7. A process for the preparation of clopidogrel or its pharmaceutically acceptable salts comprising:

a) reacting methyl-2-aminon -2-(2-chlorophenyl)acetate with chiral acid in presence of methanol and methyl-iso-butyl-ketone to produce chiral acid salt of (+)-methyl-2-amino-2-(2-chlorophenyl)acetate;

b) treating the chiral acid salt of (+)-methyl-2-amino-2-(2-chlorophenyl)acetate obtained in step a) with base to produce (+)-methyl-2-amino-2-(2-chlorophenyl)acetate;

c) reacting (+)-methyl-2-amino-2-(2-chlorophenyl)acetate with 2-(thiophen-2-yl)ethyl p-toluenesulfonate or 2-(thiophen-2-yl)ethyl methylsulfonate to produce (+)-α–(2-thien-2-yl)-ethyl amino) - α-(2-chlorophenyl)methyl acetate or its pharmaceutically acceptable salts;

d) cyclizing (+)-α–(2-thien-2-yl)-ethyl amino) - α-(2-chlorophenyl)methyl acetate or its pharmaceutically acceptable salts in presence of formaldehyde to produce Clopidogrel;

e) optionally converting the obtained clopidogrel in step d) into a clopidogrel bisulfate.

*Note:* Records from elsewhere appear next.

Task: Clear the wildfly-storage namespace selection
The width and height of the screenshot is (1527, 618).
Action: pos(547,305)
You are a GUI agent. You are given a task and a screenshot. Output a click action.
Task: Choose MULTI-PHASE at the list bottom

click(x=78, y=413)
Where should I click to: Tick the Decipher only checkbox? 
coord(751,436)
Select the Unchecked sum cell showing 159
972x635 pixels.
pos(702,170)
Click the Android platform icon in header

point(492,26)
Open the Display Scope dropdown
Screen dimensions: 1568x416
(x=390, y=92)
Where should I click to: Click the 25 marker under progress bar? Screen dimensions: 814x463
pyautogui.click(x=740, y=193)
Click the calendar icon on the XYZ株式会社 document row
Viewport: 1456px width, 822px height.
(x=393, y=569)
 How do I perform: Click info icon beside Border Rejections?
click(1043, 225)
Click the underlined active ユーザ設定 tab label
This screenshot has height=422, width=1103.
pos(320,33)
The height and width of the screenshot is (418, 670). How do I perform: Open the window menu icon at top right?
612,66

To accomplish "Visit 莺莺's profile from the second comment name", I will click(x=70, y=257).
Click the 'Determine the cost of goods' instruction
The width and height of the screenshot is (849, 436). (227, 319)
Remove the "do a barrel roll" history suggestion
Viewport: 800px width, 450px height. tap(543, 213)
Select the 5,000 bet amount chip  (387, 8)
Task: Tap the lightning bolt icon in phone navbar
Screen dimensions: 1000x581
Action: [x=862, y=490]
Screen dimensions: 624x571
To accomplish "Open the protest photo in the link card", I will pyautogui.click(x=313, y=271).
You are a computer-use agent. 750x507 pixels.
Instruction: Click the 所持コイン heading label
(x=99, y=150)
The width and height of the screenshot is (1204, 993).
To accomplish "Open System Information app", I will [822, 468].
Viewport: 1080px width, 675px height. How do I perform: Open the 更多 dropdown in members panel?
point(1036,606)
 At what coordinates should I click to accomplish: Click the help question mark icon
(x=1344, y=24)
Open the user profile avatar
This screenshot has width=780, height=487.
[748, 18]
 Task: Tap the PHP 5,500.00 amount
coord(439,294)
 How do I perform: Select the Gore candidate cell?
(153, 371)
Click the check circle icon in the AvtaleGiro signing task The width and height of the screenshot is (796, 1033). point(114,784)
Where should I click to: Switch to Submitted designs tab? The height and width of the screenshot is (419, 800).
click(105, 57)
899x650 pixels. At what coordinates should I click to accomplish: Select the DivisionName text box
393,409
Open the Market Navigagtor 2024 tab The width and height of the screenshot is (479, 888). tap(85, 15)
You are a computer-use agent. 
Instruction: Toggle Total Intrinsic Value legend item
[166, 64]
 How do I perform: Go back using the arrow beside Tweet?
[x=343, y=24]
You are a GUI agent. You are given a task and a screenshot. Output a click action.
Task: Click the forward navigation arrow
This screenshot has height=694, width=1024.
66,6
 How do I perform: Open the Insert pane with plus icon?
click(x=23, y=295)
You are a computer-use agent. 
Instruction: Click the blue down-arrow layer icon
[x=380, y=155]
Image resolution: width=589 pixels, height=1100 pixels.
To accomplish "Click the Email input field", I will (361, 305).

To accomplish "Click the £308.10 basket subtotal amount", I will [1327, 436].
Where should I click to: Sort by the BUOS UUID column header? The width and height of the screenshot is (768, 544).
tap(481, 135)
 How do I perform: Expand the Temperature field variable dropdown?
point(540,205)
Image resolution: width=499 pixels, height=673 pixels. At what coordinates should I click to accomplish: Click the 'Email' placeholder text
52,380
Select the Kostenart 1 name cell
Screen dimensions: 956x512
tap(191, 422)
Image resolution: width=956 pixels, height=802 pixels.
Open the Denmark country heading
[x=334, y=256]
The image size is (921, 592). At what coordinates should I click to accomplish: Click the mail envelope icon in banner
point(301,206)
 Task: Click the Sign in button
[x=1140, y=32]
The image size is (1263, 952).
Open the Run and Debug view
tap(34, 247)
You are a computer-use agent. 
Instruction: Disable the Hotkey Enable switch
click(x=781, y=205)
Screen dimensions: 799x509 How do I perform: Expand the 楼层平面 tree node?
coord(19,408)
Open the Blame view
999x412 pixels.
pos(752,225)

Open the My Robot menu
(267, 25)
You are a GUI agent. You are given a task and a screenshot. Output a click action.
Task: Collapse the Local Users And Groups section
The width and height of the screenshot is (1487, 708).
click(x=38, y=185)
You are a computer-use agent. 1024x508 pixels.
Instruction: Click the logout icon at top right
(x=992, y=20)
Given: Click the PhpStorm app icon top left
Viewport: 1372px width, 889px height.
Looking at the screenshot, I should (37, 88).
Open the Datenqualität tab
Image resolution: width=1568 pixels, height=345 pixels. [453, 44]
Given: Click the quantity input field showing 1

8. A process for the preparation of crystalline Form 1 of Clopidogrel bisulphate comprising:

a) providing a solution of clopidogrel freebase in an ketone solvent;

b) optionally, treating the solution obtained in step a) with charcoal;

c) adding butylated hydroxy toluene the solution obtained in step b);

d) adding sulfuric acid to the solution obtained in step c);

e) optionally, seeding the solution obtained in step (d) with crystalline Form 1 of clopidogrel bisulphate; and

i) isolating the crystalline Form 1 of Clopidogrel bisulphate.

9. The process according to claim 8, wherein the ketone solvent is selected from acetone, ethyl methyl ketone, diethyl ketone, methyl isobutyl ketone; or mixtures thereof.

10. The process according to claims 8 and 9, wherein the ketone solvent is methyl isobutyl ketone.